Content starts

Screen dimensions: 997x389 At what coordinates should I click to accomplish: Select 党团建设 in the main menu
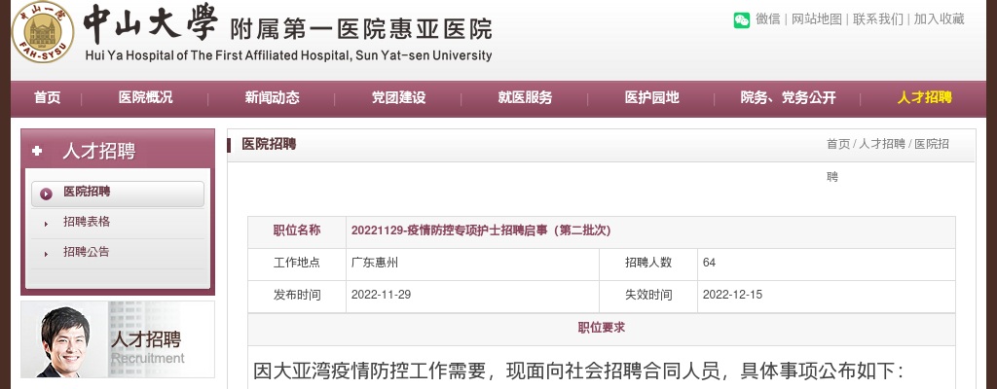click(x=398, y=97)
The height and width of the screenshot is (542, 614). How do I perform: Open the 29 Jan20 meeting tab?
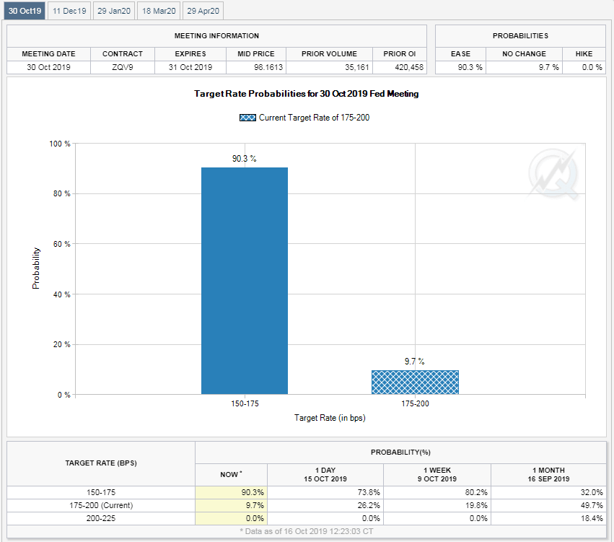coord(114,11)
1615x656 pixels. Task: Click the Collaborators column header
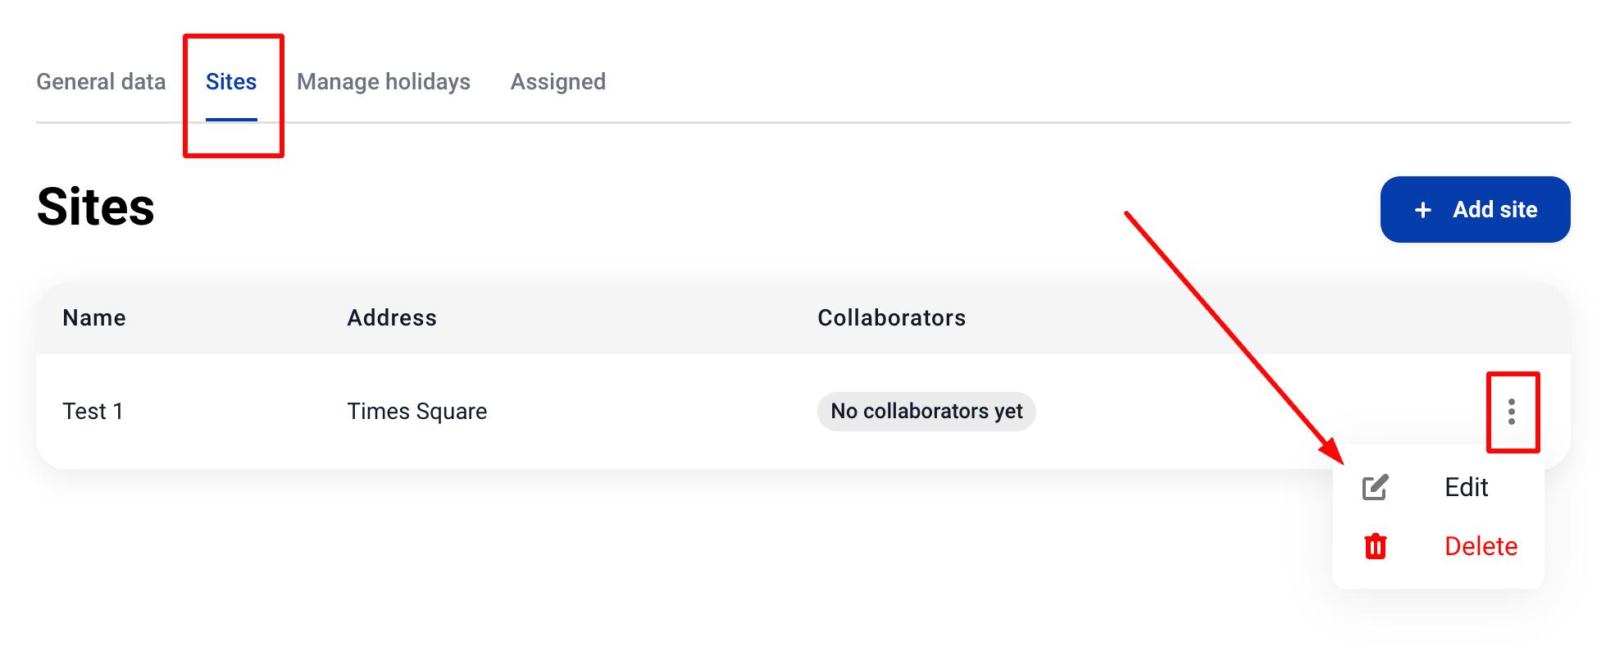pos(892,318)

Content ends

WHAT THE TASK REQUIRES: Each line from the one containing "The height and" through the last line above should be retyped exactly, and no other line. Any picture is to be left out.

RESPONSE BELOW:
The height and width of the screenshot is (542, 614). How do I perform: Open the 29 Jan20 meeting tab?
coord(114,11)
1615x656 pixels. Task: Click the Collaborators column header
pos(892,318)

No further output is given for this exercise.